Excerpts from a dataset
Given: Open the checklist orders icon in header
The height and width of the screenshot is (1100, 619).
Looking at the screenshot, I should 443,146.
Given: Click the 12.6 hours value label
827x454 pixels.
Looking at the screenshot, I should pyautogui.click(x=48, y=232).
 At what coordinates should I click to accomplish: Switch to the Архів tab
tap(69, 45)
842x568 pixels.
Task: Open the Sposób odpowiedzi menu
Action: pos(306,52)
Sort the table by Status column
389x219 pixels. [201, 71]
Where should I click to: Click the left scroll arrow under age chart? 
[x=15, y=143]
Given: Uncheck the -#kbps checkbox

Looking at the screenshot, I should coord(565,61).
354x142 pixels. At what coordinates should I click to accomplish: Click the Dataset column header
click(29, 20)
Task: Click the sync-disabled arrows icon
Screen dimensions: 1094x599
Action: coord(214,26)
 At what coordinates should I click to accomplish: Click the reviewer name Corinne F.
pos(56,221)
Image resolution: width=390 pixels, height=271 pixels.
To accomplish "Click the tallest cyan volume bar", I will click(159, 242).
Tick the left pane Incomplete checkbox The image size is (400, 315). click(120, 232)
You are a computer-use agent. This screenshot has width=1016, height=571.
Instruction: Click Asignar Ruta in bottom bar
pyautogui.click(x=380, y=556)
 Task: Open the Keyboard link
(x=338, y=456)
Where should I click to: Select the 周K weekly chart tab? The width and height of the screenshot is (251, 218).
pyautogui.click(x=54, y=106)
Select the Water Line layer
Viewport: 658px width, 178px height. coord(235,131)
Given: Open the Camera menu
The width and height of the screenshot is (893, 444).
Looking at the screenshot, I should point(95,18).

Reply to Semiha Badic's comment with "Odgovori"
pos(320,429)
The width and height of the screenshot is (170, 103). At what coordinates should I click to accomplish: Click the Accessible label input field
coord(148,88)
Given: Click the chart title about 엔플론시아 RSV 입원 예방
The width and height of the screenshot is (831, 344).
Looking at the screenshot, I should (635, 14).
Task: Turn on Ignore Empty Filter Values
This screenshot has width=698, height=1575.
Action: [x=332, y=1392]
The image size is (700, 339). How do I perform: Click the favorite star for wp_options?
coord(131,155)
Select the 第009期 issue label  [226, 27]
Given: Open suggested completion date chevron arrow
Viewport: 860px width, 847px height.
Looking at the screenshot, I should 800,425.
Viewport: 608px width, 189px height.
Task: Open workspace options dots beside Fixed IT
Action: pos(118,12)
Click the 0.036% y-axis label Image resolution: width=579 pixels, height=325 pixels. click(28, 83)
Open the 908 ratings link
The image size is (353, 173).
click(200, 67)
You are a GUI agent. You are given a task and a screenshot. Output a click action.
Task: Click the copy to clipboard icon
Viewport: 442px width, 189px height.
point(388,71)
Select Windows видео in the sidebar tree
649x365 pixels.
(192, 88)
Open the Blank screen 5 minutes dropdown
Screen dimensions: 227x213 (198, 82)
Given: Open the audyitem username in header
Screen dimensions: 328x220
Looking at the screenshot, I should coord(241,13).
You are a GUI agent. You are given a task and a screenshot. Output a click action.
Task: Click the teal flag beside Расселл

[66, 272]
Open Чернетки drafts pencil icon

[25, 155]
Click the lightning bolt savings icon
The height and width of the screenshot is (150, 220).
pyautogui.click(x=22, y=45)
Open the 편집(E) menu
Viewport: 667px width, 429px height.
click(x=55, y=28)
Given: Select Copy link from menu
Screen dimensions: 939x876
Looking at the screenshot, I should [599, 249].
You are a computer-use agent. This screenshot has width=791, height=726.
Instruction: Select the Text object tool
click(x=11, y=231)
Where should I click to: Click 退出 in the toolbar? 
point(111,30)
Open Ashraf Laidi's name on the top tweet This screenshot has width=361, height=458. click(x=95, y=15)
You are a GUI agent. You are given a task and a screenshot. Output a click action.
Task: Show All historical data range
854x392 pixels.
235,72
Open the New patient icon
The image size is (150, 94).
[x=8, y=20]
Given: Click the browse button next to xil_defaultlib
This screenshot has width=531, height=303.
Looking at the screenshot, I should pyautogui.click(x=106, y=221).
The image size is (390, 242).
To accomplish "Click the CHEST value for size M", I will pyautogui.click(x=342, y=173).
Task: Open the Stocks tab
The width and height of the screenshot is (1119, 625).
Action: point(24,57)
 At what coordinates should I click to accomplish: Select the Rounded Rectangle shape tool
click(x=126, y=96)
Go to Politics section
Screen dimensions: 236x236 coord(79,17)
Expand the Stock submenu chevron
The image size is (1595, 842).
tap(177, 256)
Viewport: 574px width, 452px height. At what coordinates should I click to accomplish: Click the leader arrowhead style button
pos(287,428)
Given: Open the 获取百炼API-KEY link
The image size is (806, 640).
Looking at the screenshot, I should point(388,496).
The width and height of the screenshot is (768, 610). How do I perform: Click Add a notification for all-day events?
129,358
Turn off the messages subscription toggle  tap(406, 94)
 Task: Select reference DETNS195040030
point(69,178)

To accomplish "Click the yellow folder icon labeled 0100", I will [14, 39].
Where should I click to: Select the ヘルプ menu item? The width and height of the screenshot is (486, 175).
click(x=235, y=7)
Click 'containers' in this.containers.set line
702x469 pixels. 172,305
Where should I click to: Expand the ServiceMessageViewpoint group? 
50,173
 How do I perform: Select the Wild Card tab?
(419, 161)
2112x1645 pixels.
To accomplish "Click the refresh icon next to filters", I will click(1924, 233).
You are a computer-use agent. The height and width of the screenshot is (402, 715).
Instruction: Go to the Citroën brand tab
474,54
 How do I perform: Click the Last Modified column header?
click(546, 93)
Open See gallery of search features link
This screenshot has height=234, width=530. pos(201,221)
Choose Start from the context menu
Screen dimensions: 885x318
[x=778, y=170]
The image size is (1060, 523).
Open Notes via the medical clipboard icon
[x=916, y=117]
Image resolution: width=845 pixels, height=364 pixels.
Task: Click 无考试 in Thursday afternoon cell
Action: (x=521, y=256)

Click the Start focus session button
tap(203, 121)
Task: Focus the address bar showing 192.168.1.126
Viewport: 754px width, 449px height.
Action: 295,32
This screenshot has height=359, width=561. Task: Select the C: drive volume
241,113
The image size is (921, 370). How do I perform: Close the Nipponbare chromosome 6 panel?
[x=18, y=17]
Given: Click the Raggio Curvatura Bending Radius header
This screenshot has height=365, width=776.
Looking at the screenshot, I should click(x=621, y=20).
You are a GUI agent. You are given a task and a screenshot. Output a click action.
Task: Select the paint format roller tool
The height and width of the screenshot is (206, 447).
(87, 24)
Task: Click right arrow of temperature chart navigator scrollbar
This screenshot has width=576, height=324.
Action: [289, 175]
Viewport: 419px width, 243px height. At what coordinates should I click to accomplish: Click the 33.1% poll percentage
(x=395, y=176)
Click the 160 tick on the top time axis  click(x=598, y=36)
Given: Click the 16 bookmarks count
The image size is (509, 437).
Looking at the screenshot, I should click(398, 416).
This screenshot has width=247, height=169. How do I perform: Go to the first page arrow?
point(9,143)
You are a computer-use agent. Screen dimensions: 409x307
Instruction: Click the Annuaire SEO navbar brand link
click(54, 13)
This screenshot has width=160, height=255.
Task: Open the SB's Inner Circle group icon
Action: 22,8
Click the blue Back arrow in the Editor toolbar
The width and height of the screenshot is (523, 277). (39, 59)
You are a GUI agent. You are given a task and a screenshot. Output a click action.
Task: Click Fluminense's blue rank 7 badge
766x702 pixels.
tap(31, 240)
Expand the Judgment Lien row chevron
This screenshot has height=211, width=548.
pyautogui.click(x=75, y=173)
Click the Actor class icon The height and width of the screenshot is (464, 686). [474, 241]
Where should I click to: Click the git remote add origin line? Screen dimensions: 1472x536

◆ **Description of the task**: Among the lines above, find each one containing the string "next" and copy it.

◆ **Solution for this problem**:
Given: Click the browse button next to xil_defaultlib
To accomplish "Click the refresh icon next to filters", I will click(1924, 233).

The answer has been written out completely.